> **Aim**:
Copy out, word for word, the stretch of rows from the very first one through the line containing "(x=307, y=95)". Include both of those lines.
-.-.-
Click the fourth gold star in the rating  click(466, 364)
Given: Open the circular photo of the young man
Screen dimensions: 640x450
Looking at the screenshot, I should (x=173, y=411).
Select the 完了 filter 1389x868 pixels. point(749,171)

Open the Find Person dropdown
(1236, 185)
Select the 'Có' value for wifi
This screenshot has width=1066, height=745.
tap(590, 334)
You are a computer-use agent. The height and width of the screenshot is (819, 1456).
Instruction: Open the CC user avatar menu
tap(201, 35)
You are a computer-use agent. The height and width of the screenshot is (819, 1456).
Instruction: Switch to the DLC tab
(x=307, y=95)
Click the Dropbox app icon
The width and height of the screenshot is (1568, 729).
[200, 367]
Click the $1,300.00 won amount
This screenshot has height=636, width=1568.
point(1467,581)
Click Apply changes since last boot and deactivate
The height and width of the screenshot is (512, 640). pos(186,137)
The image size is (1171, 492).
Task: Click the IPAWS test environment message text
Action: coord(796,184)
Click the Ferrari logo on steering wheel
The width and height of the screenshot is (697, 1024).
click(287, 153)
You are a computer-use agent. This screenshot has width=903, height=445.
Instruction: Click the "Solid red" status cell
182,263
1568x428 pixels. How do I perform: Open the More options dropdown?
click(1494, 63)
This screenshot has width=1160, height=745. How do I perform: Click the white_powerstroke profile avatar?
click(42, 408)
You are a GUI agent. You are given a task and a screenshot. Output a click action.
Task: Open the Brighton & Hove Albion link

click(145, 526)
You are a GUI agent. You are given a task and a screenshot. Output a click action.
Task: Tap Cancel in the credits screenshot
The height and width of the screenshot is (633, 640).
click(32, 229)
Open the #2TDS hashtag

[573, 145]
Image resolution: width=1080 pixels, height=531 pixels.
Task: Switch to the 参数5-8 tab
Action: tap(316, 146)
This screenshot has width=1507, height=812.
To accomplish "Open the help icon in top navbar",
-.-.-
> **Exercise solution**:
Click the fourth gold star in the rating  click(466, 364)
Given: Open the circular photo of the young man
Screen dimensions: 640x450
Looking at the screenshot, I should (x=173, y=411).
Select the 完了 filter 1389x868 pixels. point(749,171)

Open the Find Person dropdown
(1236, 185)
Select the 'Có' value for wifi
This screenshot has width=1066, height=745.
tap(590, 334)
You are a computer-use agent. The height and width of the screenshot is (819, 1456).
Instruction: Open the CC user avatar menu
tap(201, 35)
You are a computer-use agent. The height and width of the screenshot is (819, 1456).
Instruction: Switch to the DLC tab
(x=307, y=95)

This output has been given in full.